(Collected data)
§ §

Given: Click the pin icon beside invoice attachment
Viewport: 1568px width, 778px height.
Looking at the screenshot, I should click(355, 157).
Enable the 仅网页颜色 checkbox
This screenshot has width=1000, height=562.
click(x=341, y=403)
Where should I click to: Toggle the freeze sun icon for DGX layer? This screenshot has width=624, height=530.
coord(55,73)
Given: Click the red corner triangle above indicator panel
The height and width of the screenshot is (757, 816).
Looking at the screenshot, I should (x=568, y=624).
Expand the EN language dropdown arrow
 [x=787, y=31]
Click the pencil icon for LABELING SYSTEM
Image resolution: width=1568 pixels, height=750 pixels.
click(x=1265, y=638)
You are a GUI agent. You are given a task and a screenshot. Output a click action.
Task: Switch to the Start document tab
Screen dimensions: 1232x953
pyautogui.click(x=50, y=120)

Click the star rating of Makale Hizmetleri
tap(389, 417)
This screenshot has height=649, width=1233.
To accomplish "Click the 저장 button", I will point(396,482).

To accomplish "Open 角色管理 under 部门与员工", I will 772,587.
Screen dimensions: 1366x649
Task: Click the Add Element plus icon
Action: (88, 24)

§ §

◆ WHAT TO WORK ON
Each line in the entries above, starting at the line with "Viewport: 1568px width, 778px height." and ending at the line with "Given: Click the red", is to be printed exactly, and only those lines.

◆ ANSWER FOR THE TASK
Viewport: 1568px width, 778px height.
Looking at the screenshot, I should click(355, 157).
Enable the 仅网页颜色 checkbox
This screenshot has width=1000, height=562.
click(x=341, y=403)
Where should I click to: Toggle the freeze sun icon for DGX layer? This screenshot has width=624, height=530.
coord(55,73)
Given: Click the red corner triangle above indicator panel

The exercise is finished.